Le paysage juridique a connu une avancée jurisprudentielle récente avec la décision "Société Epi", rendue en formation plénière par le Conseil d'Etat le 9 mai 2012, et qui pose la première limite à la petite rétroactivité des lois de finances. La Haute juridiction de l'ordre administratif a confronté la théorie de la petite rétroactivité aux principes issus de la jurisprudence de la Cour européenne des droits de l'Homme, et plus précisément au droit au respect des biens et à l'espérance légitime.

Ainsi, un dispositif incitant le contribuable à adopter un comportement déterminé, et qui est limité dans le temps, permettrait aux contribuables de se prévaloir d'une espérance légitime contre sa suppression de manière anticipée (bien que l'on soit dans le champ de la petite rétroactivité). Cette évolution, bien que circonscrite, révèle que le juge administratif n'est pas insensible aux débats que suscite la question de l'instabilité de la norme fiscale.

Une solution primaire serait de modifier le critère d'application de la loi dans le temps, en le fixant ainsi au 1er janvier de l'année à venir, ou à l'ouverture de l'exercice.
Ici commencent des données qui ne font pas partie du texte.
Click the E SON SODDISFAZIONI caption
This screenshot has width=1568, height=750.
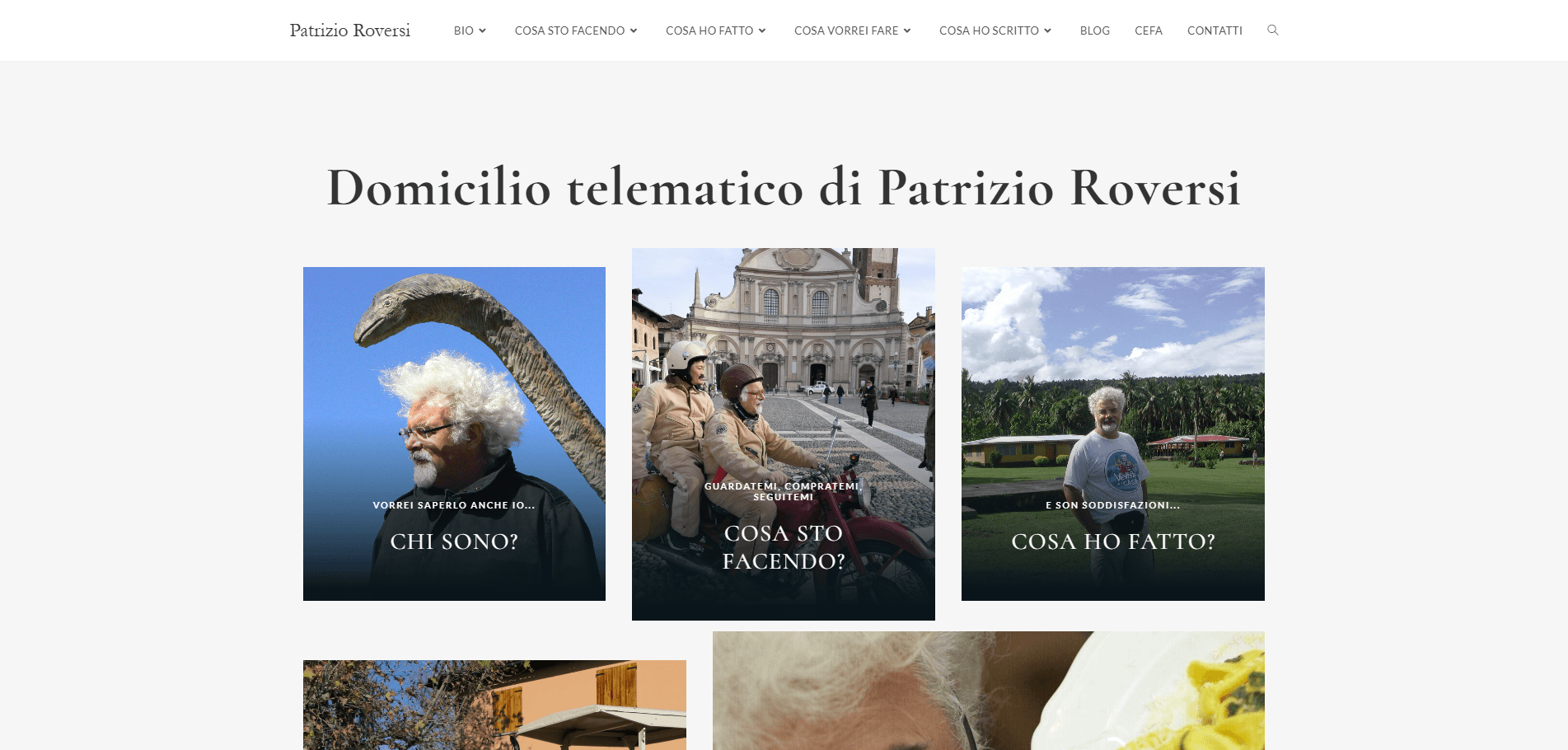(1113, 505)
Fixer en début d'année l'assiette et le taux de l'IR et de l'IS serait avantageux pour le contribuable en ce qu'il connaîtrait, a priori, la charge fiscale applicable à telle ou telle opération.

Une autre solution serait de rendre prévisible la durée de vie des nouveaux dispositifs, une des préconisations d'Olivier Fouquet dans son rapport sur l'amélioration de la sécurité juridique en matière fiscale. Un "changement rétroactif des règles du jeu fausse les arbitrages des agents économiques (particuliers comme entreprises)", il apparaît ainsi nécessaire d'exclure certaines opérations du champ d'application de la petite rétroactivité.

Elle ne devrait donc pas être exclue, en soi, du champ d'application de la jurisprudence protectrice du Conseil.

Type de Rétroactivité Description Exemple
Rétroactivité Juridique Modification d'une loi avec effet sur des situations passées, remettant en cause des droits acquis. Application du barème progressif de l'IR aux revenus de capitaux mobiliers ayant déjà subi un prélèvement forfaitaire libératoire.
Rétroactivité Économique Suppression ou modification de crédits d'impôt temporaires avant leur terme initial. Interruption d'un crédit d'impôt pour les entreprises créatrices d'emplois avant la fin de la période initialement prévue.
Petite Rétroactivité Application d'une loi votée en fin d'année aux revenus perçus à partir du 1er janvier de la même année. Modification du mode de calcul de la quote-part de frais et charges des plus-values sur titres de participation applicable aux exercices clos au 31 décembre.